Bond FAQs

What is a Bond?

A municipal bond is similar to a home mortgage. It is a contract to repay borrowed money with interest over time. Bonds are sold by a school district to competing investors to raise funds to pay for the costs of construction, renovations, and equipment.

What is a bond election?

School districts are required by state law to ask voters for permission to sell bonds to investors in order to raise the capital dollars required to renovate existing buildings or build a new school. Essentially, it’s permission to take out a loan to build, renovate, and pay that loan back over an extended period of time, much like a family takes out a mortgage loan for their home. A school board calls a bond election so voters can decide whether or not they want to pay for proposed facility projects.

Why do school districts need to sell bonds?

Most school districts in Texas utilize bonds to finance renovations and new facilities. This bond would allow the district to finance additions and renovations without impacting the District’s regular budget items such as school programs, teachers, and staff.

How is the District’s tax rate configured?

A school district’s tax rate is comprised of two components: the Maintenance & Operations tax (M&O) and the Interest & Sinking tax (I&S). The M&O tax is used to operate the school district, including salaries, utilities, furniture, supplies, food, gas, etc.
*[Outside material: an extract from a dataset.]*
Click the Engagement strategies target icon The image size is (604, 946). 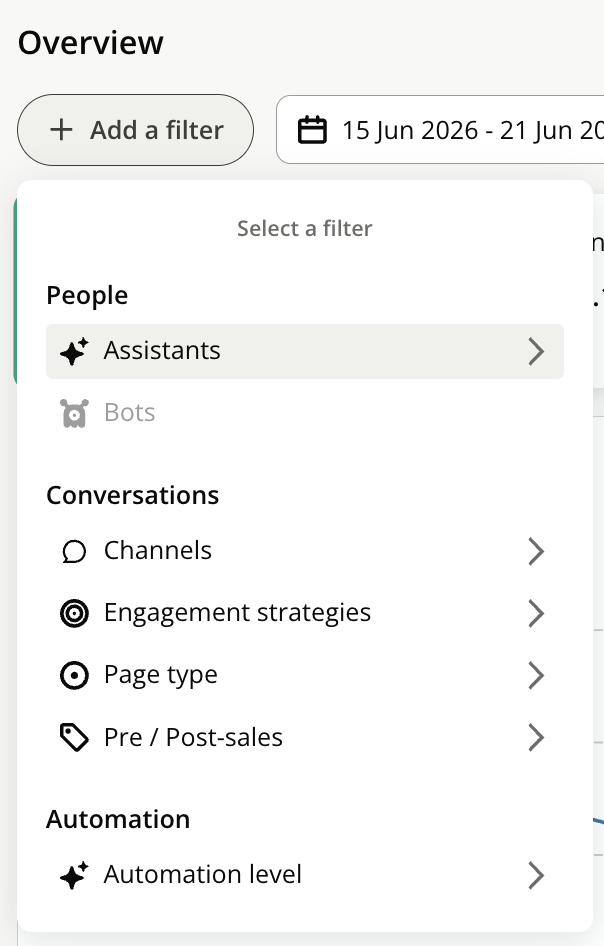(74, 614)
The I&S tax can only be used for the repayment of bonds. Bond sales only directly affect the I&S rate.

How can bond funds be used?

Bond funds can be used to pay for new buildings, additions and renovations to existing facilities, land acquisition, technology infrastructure and equipment, for new or existing buildings, and large-ticket items such as school buses. Bonds cannot be used for salaries or operating costs such as utility bills, supplies, building maintenance, fuel, and insurance.